Pezeshkian, and Saeed Jalili, 58, former chief nuclear negotiator and university lecturer, made it to the next round, while parliamentary speaker Mohammad Baqer Qalibaf was eliminated.

This latest loud “no” of Iranian citizens has undoubtedly once again challenged the legitimacy of the Islamic Republic, as has even been admitted by one of the surviving “candidates”.

“It is not acceptable that 60% of the population does not come to the polls, and this is worrying,” Pezeshkian said. 

“When we don’t give Sunnis, Kurds, and Arabs a place in employment and high positions, this trend will lead to a decrease in participation,” he added, also name-checking women and minorities and saying it was a “natural” consequence for any group whose rights were ignored.

Jalili said that he agreed, but that such subjects shouldn’t be discussed only during an election. However, neither Jalili nor Pezeshkian gave any explanation for why the rights of minorities and women have been violated over the past 45 years, nor how they might change the laws of the Islamic Republic.

And so the second round of “elections” is set to take place, with some warning that Jalili believes in a “permanent war” and dividing the world into “evil and good”, and others fearing his “election” could lead to a further worsening of the sanctions placed on Iran during his time in office. 

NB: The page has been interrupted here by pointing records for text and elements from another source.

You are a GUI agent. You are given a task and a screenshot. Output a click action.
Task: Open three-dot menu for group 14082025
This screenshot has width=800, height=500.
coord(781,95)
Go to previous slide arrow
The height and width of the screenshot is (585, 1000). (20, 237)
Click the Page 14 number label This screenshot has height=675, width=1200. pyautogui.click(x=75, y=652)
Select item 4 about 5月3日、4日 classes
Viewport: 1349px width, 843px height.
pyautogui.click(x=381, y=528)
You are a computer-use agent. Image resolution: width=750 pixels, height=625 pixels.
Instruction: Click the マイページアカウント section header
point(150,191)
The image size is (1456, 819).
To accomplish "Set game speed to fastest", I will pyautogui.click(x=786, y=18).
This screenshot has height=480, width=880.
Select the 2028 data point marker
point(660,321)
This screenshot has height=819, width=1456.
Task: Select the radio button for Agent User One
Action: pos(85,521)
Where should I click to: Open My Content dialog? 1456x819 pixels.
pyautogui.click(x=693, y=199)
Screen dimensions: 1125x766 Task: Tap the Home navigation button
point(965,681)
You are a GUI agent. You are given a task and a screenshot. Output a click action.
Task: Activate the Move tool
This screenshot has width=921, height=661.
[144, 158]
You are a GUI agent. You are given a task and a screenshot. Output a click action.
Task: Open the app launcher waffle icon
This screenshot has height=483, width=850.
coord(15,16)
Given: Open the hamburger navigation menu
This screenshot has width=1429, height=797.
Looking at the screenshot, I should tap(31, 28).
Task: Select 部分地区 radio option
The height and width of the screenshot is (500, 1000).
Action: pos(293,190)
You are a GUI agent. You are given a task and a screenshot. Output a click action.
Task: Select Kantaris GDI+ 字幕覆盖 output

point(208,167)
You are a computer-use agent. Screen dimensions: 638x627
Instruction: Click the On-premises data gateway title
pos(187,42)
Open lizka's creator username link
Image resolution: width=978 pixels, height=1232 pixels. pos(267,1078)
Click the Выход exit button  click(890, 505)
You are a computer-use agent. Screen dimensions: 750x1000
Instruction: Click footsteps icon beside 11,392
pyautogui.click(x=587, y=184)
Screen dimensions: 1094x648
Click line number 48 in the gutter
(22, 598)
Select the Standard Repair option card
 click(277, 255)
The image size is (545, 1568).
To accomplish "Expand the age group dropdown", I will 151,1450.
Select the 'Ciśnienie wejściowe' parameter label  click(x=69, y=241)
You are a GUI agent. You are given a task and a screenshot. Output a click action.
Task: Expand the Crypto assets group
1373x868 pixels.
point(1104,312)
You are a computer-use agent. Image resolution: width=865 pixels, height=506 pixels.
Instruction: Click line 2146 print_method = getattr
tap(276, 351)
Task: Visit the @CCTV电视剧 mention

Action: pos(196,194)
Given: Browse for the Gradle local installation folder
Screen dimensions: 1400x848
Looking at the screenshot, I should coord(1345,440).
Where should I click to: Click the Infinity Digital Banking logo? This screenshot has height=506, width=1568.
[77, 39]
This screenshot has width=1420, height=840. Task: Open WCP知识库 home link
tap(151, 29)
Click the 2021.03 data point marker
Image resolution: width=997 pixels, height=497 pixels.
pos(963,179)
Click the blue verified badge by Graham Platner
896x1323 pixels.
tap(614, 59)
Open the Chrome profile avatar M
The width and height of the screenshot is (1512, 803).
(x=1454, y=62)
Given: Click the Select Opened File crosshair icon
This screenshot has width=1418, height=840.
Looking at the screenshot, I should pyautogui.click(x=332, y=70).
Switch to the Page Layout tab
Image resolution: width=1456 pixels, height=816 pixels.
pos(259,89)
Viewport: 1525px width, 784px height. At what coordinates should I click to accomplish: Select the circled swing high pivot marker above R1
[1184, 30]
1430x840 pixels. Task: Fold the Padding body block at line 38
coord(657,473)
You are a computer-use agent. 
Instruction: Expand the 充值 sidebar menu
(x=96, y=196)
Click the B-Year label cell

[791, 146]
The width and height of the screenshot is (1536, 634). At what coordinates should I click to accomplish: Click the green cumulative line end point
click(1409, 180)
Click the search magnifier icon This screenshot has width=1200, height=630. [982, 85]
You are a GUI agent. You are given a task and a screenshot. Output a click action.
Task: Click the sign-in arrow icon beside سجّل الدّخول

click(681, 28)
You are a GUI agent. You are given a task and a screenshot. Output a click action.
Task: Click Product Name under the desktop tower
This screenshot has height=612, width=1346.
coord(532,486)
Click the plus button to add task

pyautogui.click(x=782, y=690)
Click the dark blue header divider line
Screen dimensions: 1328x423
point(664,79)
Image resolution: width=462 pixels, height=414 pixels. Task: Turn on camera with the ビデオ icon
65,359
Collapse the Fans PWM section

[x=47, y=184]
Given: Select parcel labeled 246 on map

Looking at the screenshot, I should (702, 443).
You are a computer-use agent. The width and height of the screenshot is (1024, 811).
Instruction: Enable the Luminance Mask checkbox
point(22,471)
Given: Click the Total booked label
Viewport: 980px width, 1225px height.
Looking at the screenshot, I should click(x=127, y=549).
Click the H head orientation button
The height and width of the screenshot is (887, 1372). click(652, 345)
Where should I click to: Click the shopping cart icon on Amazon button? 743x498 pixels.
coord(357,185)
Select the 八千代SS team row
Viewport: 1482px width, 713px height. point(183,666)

But many Iranians see little difference between Jalili, who has been labelled a “conservative fundamentalist”, and Pezeshkian, who has been called a “fundamentalist reformer”.

All six candidates have been in positions in which they have directly and indirectly played a role in suppressing protests and legitimising government repression, including Jalili as member of the Supreme National Security Council, and Pezeshkian, who boasted about his role in imposing hijab in universities and hospitals, as well as closing the women’s section of a medical school because it was “not in line” with his beliefs.

So whatever words may have been spoken, until all Iranians – regardless of gender, ethnicity, religion, etc. – are afforded basic human rights, slogans such as “Iran for all Iranians” or even words like “Iranian nation and people”, “women”, “minorities”, and “ethnicities” are only the latest propaganda tools, which after 45 years of the Islamic Republic neither the narrator nor the audience believes in any more.